With a shrug, Peter motions for her to follow, going into detail about what film choices would be best and why. Rainy watches his hands gesture as he becomes immersed in the topic. She bites her lip, prohibiting a smile.

And that's how it starts. In the next several visits, Rainy would return a movie for another that Peter would recommend. He was determined to show her _quality cinema_. During so, details would slip out, some things about life, or careers, or schooling, a difficult day at work, etcetra. Each time she would rent a video, and about a week later would exchange it for another. This went on for some time; for weeks this went on. Eventually the small talk opened to actual conversation, and the invisible wall disintegrates.

"I was...pretty much homeless from eighteen to around the time I was twenty. By twenty-one I had my own place somewhere in the East and was the _big_ _shot_ of the town," he boasts. "And there was this...this nice old lady nearby who made the _best_ canelés! That's a pastry. And there were some kind of event or party every other night."

"Where was this?"

"Marseille, France. Yup, don't need a passport. Planes are too cramped anyway and take far too long."

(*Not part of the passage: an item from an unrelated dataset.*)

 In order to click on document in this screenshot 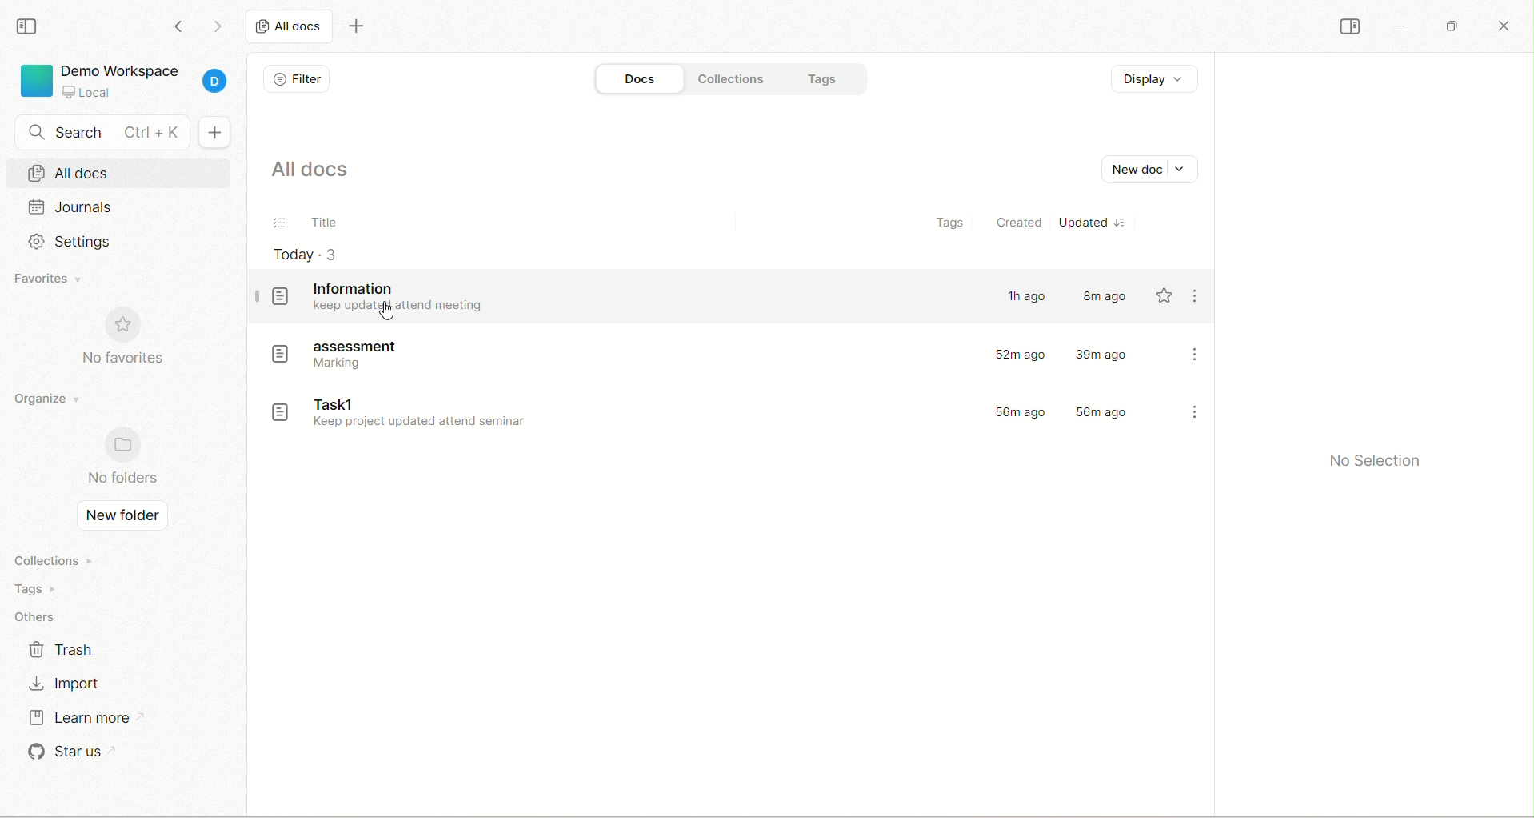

For months this went on. Once learning his schedule, at times she would arrive around his break to walk to the nearest food joint which is usually the burger drive-thru across the street, and they would talk. The shy smiles of greeting developed to soothing hand strokes, the mundane converse about the weather to shit talking passerby's.

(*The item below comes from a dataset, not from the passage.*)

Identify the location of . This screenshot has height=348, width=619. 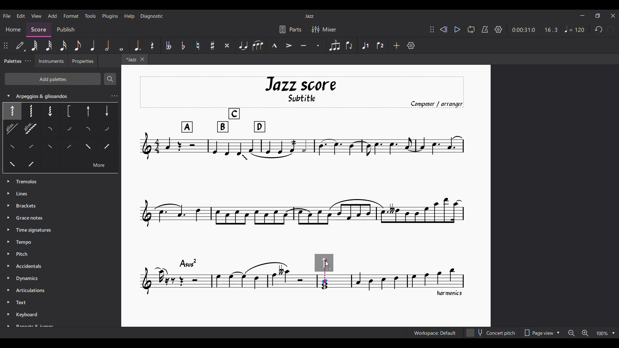
(68, 130).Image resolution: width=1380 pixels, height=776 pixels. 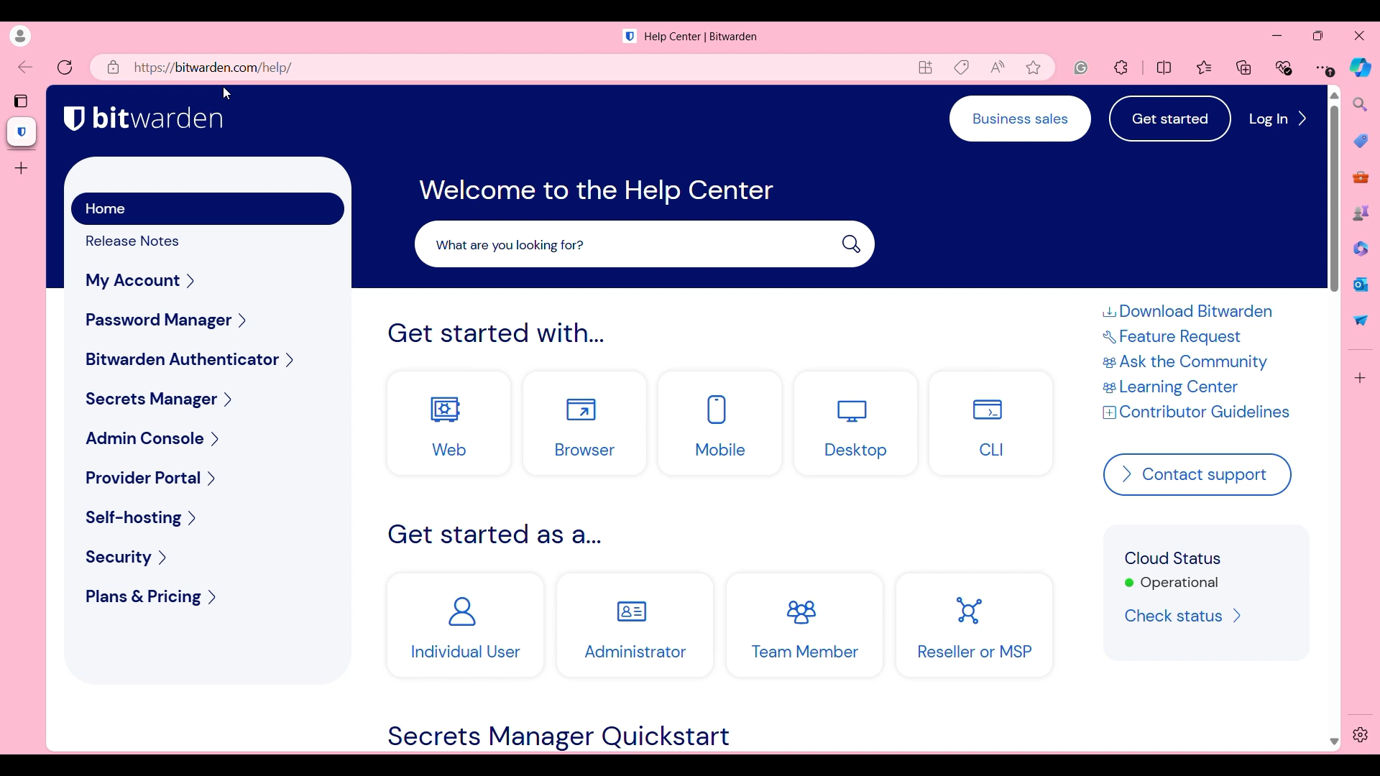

"After being shipped to my mother's side of the family down South, I decided to stay down there and finish school. I just didn't want to go back... Graduated, got a nice little first job with an ass of a boss. I had to quit after putting on the crawl display that he is a sleazoid pimp with a—-"

" _With a_ what?" He asks after a bite of his triple bacon cheeseburger, all the way. He's begun being completely clean shaven, she notices a month ago.

"With a Napoleon complex and a limp noodle dick the size of his pinkie finger."

"Amazing."

They would talk and there's a kind of familiarity to it, a kind of nostalgia about it. It kind of makes Rainy burgeon with latent remorse. He tells what happens at the Xavier school and why he had been in a leg cast, while shoving three french fries in his mouth. Once, Rainy asks if he's contacted those from the school again. He answers no. She watches a parent place their child in the seat of a shopping cart. She doesn't ask about Magneto.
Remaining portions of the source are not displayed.